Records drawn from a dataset
== Segment start ==

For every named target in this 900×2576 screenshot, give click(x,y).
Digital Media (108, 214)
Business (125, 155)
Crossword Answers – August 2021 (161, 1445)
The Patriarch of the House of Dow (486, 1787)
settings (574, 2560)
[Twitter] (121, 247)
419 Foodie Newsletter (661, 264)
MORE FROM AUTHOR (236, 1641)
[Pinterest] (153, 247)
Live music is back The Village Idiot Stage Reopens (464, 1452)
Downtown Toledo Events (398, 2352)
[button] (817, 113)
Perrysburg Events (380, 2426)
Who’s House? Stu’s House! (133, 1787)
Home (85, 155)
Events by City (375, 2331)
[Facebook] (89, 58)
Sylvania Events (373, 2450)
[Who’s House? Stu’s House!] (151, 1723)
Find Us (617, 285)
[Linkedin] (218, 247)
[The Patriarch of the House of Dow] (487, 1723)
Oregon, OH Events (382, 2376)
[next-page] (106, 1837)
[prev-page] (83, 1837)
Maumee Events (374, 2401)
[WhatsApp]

== Segment end ==

◆ EXERCISE REQUIREMENTS ◆
Would you restate word for word every line from the one holding "[The Patriarch of" to the end of the entries, both ends included?

◆ ANSWER ◆
[The Patriarch of the House of Dow] (487, 1723)
Oregon, OH Events (382, 2376)
[next-page] (106, 1837)
[prev-page] (83, 1837)
Maumee Events (374, 2401)
[WhatsApp]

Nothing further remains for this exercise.